1. 2022年3月期第2四半期業績の概要
グローブライド<7990>の2022年3月期第2四半期業績は、売上高64,713百万円(前年同期比33.3%増)、営業利益8,402百万円(同106.4%増)、経常利益8,684百万円(同120.2%増)、親会社株主に帰属する四半期純利益6,574百万円(同163.0%増)と大幅な増収増益となった。同社グループが属するアウトドアスポーツ・レジャー用品等の業界は、コロナ禍において、密閉・密集・密接のいわゆる「3密」を避けたスポーツ・レジャーと評価されたことにより、主力のフィッシング事業を中心に同社の業績も好調に推移した。
(1) 地域別動向
a) 日本
日本地域の売上高は44,512百万円(前年同期比24.9%増)、セグメント利益は6,281百万円(同95.1%増)と2ケタ増収・大幅な増益となった。緊急事態宣言下、行動制限が続いたものの、身近で安全に楽しめるアウトドアレジャーの市況は堅調に推移した。同社では、コアユーザーへのこだわりの高機能品から初心者・ファミリー層への手ごろに楽しめるエントリー製品の充実に至るまで、多様な市場ニーズへの対応に注力した。
b) 米州
米州地域の売上高は6,144百万円(前年同期比57.5%増)、セグメント利益は192百万円(同37.8%増)となった。
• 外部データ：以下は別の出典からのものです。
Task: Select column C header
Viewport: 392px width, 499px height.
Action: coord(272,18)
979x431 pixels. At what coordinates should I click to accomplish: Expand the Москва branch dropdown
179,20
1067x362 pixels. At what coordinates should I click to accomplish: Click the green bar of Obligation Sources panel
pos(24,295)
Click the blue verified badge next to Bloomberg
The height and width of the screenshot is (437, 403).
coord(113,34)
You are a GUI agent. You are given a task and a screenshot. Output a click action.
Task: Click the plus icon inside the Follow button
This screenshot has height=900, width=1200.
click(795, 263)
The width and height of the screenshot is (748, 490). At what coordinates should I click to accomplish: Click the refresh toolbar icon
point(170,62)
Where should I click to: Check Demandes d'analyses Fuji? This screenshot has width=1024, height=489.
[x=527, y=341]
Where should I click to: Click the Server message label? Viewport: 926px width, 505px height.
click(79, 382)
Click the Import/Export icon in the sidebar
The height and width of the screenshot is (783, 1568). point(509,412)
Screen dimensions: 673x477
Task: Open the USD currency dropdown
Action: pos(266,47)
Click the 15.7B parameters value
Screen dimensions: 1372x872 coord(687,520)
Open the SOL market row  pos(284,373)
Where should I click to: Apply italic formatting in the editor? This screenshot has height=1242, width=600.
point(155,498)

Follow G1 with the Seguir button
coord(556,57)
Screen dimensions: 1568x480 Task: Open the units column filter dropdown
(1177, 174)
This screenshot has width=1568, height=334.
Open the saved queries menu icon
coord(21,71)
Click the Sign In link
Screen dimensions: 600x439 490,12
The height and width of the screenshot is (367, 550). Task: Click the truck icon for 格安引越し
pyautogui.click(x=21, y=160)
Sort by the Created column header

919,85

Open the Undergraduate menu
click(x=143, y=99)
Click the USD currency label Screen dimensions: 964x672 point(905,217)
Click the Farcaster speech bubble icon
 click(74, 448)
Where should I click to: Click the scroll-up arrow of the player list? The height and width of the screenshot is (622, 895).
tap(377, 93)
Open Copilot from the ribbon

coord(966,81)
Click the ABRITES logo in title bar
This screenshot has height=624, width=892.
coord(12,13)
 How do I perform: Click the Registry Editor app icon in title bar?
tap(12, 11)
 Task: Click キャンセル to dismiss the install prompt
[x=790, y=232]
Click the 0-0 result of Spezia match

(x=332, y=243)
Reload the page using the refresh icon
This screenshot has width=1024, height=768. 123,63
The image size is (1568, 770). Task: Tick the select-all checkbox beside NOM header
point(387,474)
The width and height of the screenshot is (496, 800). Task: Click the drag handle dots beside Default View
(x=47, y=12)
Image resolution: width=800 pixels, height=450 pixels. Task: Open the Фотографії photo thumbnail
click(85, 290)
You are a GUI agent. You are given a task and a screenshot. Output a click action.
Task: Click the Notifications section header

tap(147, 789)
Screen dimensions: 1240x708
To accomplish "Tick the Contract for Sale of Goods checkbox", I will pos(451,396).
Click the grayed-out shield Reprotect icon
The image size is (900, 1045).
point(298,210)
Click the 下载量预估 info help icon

ワクチンの普及に伴い、経済活動の正常化が進んだことにより個人消費が急速に回復した。淡水域が多い米国の特徴であるバス(淡水魚)フィッシング向けに、「ダイワテクノロジー」搭載の新製品が好調に推移したことも増収増益の要因となった。このほかに、米国フロリダ州で開催された世界最大級のスポーツフィッシングショー「ICAST 2021」において、同社のリール2機種が2021年のアワード2冠を達成したことも、追い風となった。
c) 欧州
欧州地域の売上高は7,818百万円(前年同期比54.6%増)、セグメント利益は977百万円(同225.7%増)となった。春先に変異株の急拡大を受け、経済活動の制限が長期にわたったものの、その後ワクチン接種が進んだことにより個人消費は徐々に回復に向かった。特にアウトドア市場は堅調に推移し、地域のニーズに合った新製品が好評を博した。
d) アジア・オセアニア
アジア・オセアニア地域の売上高は20,018百万円(前年同期比39.1%増)、セグメント利益は2,182百万円(同57.5%増)となった。中国では感染状況が落ち着いてきているものの、東南アジア地域では変異株の感染拡大によりロックダウン等が実施されるなど、市況はまだら模様となったなかで、豪州が販売をけん引した。
(2) 財務状況
2022年3月期第2四半期末の総資産は、売上が好調に推移したことによる売上債権の増加等により、前期末比8,914百万円増加し86,644百万円となった。純資産は、親会社株主に帰属する四半期純利益を計上したことに加え、為替換算調整勘定の変動により、同7,300百万円増加し34,878百万円となった。自己資本比率は40.1%(前期末は35.3%)であり、健全な財務体質を維持している。
2. 2022年3月期業績の見通し
2022年3月期の連結業績予想については、コロナ禍による一時的な生産調整や国際物流の逼迫など、不透明な点はあるものの、引き続き好調な販売状況を勘案して2度目の上方修正を発表した。上方修正後の予想は、売上高117,000百万円(前期比16.6%増)、営業利益10,500百万円(同41.8%増)、経常利益10,500百万円(同46.9%増)、親会社株主に帰属する当期純利益7,500百万円(同56.3%増)としている。
主力のフィッシング事業では、日本を含め世界的にコロナ禍の影響が残るなか、アウトドアスポーツ・レジャーが「3密」を避けたアクティビティとして評価され、市場は好調を維持している。同社によると、釣りブームが起こった1990年代にフィッシングを好んだ顧客層がコロナ禍を契機に再び始めたことに加え、女性などのビギナーも増えているようだ。また、ゴルフ市場も「3密」を避けたアウトドアスポーツ・レジャーとして支持されており、「ONOFF」「FOURTEEN」ともにさらなる成長が期待できる。弊社では、コロナ禍を契機に消費者の価値観が自然やアウトドアを好む方向に変化していることから、アウトドアスポーツ・レジャー需要は今後も継続するものと考えている。一方で、一時的な生産調整や国際物流の逼迫などが懸念材料となっている。フィッシング事業では日本、ベトナム、タイ、中国などの複数国で生産を行っており、国によっては影響が出始めているようだ。また、サイクルスポーツ事業でもパーツ不足が顕在化している。しかしながら、このような環境下でも通期業績予想に対する進捗率は、売上高55.3%(前年同期は52.8%)、営業利益80.0%(同84.8%)、経常利益82.7%(同93.9%)、親会社株主に帰属する当期純利益87.7%(同96.1%)と、前期並みの進捗となっている。フィッシングをはじめとする同社事業領域は、季節性が反映され上期偏重型であるものの、引き続き好調な販売状況を勘案すれば、業績予想からさらに上振れる可能性も高いと弊社では見ている。